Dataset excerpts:
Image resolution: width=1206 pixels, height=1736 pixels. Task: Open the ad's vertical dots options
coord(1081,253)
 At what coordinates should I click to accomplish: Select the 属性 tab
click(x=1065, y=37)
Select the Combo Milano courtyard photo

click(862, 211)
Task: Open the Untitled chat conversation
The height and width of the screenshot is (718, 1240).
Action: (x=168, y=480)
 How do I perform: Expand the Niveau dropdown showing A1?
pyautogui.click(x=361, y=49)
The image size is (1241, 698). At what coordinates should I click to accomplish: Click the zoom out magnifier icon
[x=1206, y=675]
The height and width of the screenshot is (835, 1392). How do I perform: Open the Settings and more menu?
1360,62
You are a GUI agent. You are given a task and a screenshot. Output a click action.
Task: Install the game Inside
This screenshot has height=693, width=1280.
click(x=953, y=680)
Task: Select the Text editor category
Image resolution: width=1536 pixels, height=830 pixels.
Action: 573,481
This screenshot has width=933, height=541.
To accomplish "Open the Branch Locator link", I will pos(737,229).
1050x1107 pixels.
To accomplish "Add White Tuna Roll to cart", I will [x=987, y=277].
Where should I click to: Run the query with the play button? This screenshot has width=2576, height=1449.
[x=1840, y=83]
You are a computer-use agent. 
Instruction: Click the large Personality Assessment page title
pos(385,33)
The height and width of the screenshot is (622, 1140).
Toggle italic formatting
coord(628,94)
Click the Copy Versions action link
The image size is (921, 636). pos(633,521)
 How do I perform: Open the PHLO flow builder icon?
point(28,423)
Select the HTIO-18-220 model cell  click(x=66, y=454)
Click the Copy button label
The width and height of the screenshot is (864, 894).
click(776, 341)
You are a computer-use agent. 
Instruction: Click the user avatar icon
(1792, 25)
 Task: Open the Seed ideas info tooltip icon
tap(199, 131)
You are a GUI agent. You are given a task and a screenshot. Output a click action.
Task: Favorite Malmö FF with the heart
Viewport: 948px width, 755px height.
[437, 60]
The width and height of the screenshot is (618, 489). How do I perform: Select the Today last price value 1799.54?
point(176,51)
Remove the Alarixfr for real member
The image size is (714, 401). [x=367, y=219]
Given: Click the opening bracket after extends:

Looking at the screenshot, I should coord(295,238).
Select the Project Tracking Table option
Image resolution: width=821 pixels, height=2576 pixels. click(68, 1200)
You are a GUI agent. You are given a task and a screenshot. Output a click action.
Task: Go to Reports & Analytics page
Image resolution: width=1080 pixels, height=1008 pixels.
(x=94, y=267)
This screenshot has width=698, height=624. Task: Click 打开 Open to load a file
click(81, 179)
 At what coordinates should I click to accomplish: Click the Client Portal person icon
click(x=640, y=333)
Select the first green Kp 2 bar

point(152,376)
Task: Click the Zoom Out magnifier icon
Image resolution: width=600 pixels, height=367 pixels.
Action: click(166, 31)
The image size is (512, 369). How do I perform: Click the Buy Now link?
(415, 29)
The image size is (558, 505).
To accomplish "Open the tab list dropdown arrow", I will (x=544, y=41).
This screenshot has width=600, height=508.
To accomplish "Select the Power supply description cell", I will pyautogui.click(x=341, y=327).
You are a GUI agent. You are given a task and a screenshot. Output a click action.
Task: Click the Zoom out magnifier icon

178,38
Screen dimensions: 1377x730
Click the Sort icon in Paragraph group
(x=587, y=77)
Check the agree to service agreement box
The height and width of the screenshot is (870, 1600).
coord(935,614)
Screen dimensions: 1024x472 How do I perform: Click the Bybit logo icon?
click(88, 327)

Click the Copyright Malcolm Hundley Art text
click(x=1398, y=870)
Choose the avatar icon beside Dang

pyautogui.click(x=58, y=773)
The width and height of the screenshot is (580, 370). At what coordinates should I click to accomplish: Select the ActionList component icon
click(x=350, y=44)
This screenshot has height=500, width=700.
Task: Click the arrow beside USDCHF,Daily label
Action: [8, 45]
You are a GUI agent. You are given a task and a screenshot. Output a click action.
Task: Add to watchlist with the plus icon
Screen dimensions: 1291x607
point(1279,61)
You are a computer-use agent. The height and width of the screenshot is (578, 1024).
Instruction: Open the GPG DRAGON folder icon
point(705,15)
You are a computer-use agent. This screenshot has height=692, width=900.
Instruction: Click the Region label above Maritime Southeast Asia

▶ Assignment: Copy all data exactly, start to finish.

▶ Answer to this task:
Image resolution: width=1206 pixels, height=1736 pixels. Task: Open the ad's vertical dots options
coord(1081,253)
 At what coordinates should I click to accomplish: Select the 属性 tab
click(x=1065, y=37)
Select the Combo Milano courtyard photo

click(862, 211)
Task: Open the Untitled chat conversation
The height and width of the screenshot is (718, 1240).
Action: (x=168, y=480)
 How do I perform: Expand the Niveau dropdown showing A1?
pyautogui.click(x=361, y=49)
The image size is (1241, 698). At what coordinates should I click to accomplish: Click the zoom out magnifier icon
[x=1206, y=675]
The height and width of the screenshot is (835, 1392). How do I perform: Open the Settings and more menu?
1360,62
You are a GUI agent. You are given a task and a screenshot. Output a click action.
Task: Install the game Inside
This screenshot has height=693, width=1280.
click(x=953, y=680)
Task: Select the Text editor category
Image resolution: width=1536 pixels, height=830 pixels.
Action: 573,481
This screenshot has width=933, height=541.
To accomplish "Open the Branch Locator link", I will pos(737,229).
1050x1107 pixels.
To accomplish "Add White Tuna Roll to cart", I will [x=987, y=277].
Where should I click to: Run the query with the play button? This screenshot has width=2576, height=1449.
[x=1840, y=83]
You are a computer-use agent. 
Instruction: Click the large Personality Assessment page title
pos(385,33)
The height and width of the screenshot is (622, 1140).
Toggle italic formatting
coord(628,94)
Click the Copy Versions action link
The image size is (921, 636). pos(633,521)
 How do I perform: Open the PHLO flow builder icon?
point(28,423)
Select the HTIO-18-220 model cell  click(x=66, y=454)
Click the Copy button label
The width and height of the screenshot is (864, 894).
click(776, 341)
You are a computer-use agent. 
Instruction: Click the user avatar icon
(1792, 25)
 Task: Open the Seed ideas info tooltip icon
tap(199, 131)
You are a GUI agent. You are given a task and a screenshot. Output a click action.
Task: Favorite Malmö FF with the heart
Viewport: 948px width, 755px height.
[437, 60]
The width and height of the screenshot is (618, 489). How do I perform: Select the Today last price value 1799.54?
point(176,51)
Remove the Alarixfr for real member
The image size is (714, 401). [x=367, y=219]
Given: Click the opening bracket after extends:

Looking at the screenshot, I should coord(295,238).
Select the Project Tracking Table option
Image resolution: width=821 pixels, height=2576 pixels. click(68, 1200)
You are a GUI agent. You are given a task and a screenshot. Output a click action.
Task: Go to Reports & Analytics page
Image resolution: width=1080 pixels, height=1008 pixels.
(x=94, y=267)
This screenshot has width=698, height=624. Task: Click 打开 Open to load a file
click(81, 179)
 At what coordinates should I click to accomplish: Click the Client Portal person icon
click(x=640, y=333)
Select the first green Kp 2 bar

point(152,376)
Task: Click the Zoom Out magnifier icon
Image resolution: width=600 pixels, height=367 pixels.
Action: click(166, 31)
The image size is (512, 369). How do I perform: Click the Buy Now link?
(415, 29)
The image size is (558, 505).
To accomplish "Open the tab list dropdown arrow", I will (x=544, y=41).
This screenshot has width=600, height=508.
To accomplish "Select the Power supply description cell", I will pyautogui.click(x=341, y=327).
You are a GUI agent. You are given a task and a screenshot. Output a click action.
Task: Click the Zoom out magnifier icon

178,38
Screen dimensions: 1377x730
Click the Sort icon in Paragraph group
(x=587, y=77)
Check the agree to service agreement box
The height and width of the screenshot is (870, 1600).
coord(935,614)
Screen dimensions: 1024x472 How do I perform: Click the Bybit logo icon?
click(88, 327)

Click the Copyright Malcolm Hundley Art text
click(x=1398, y=870)
Choose the avatar icon beside Dang

pyautogui.click(x=58, y=773)
The width and height of the screenshot is (580, 370). At what coordinates should I click to accomplish: Select the ActionList component icon
click(x=350, y=44)
This screenshot has height=500, width=700.
Task: Click the arrow beside USDCHF,Daily label
Action: [8, 45]
You are a GUI agent. You are given a task and a screenshot. Output a click action.
Task: Add to watchlist with the plus icon
Screen dimensions: 1291x607
point(1279,61)
You are a computer-use agent. The height and width of the screenshot is (578, 1024).
Instruction: Open the GPG DRAGON folder icon
point(705,15)
You are a computer-use agent. This screenshot has height=692, width=900.
Instruction: Click the Region label above Maritime Southeast Asia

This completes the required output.